» Entries provided:
▼
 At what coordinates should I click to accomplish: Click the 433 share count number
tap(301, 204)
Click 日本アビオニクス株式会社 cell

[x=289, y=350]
▲
▼
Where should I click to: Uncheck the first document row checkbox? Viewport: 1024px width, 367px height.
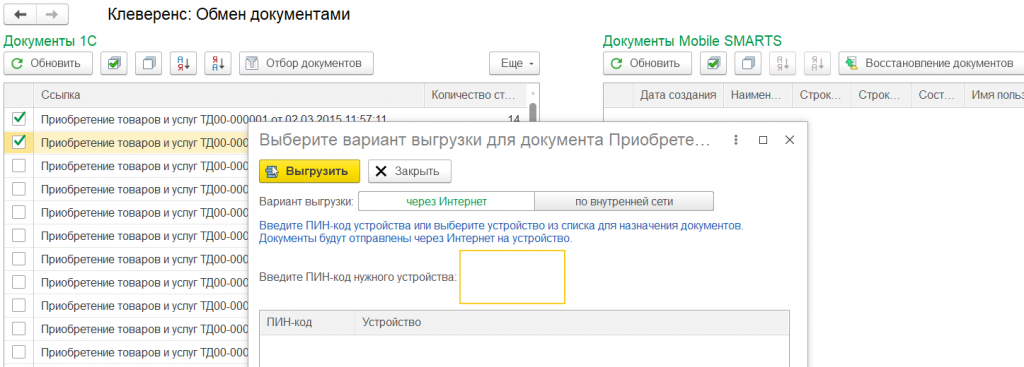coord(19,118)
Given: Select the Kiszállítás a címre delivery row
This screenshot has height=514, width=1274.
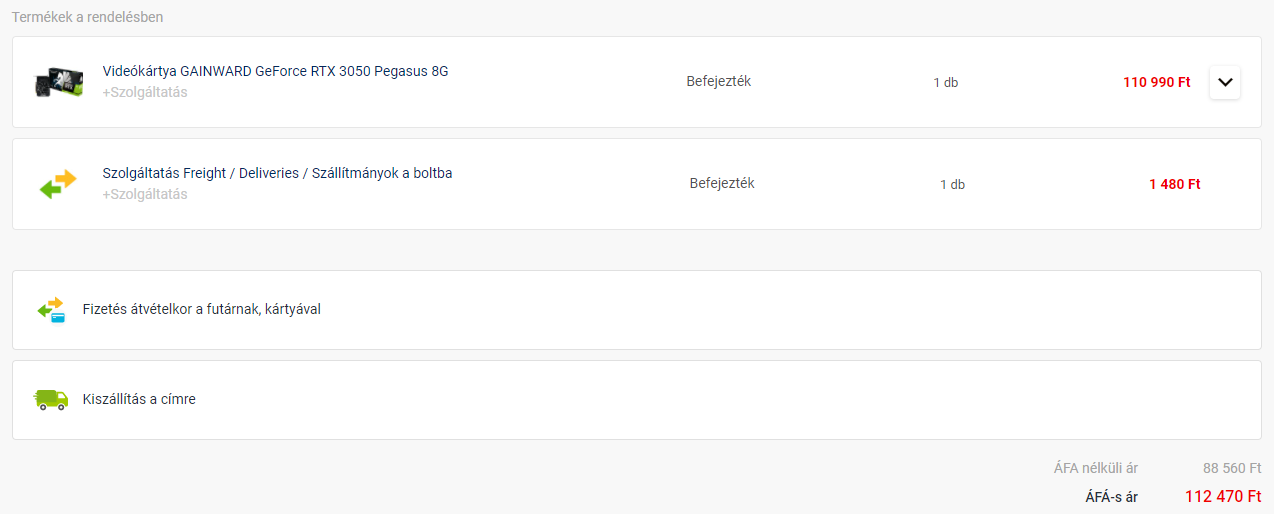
▲
▼
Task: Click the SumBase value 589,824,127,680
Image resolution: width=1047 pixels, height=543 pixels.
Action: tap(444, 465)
▲
» Your assignment: Reproduce exactly the lines above that run from the one with "Where should I" to the one with "This screenshot has height=514, width=1274.", both included, leaving pictures out.

» Result for this task:
Where should I click to: Uncheck the first document row checkbox? Viewport: 1024px width, 367px height.
coord(19,118)
Given: Select the Kiszállítás a címre delivery row
This screenshot has height=514, width=1274.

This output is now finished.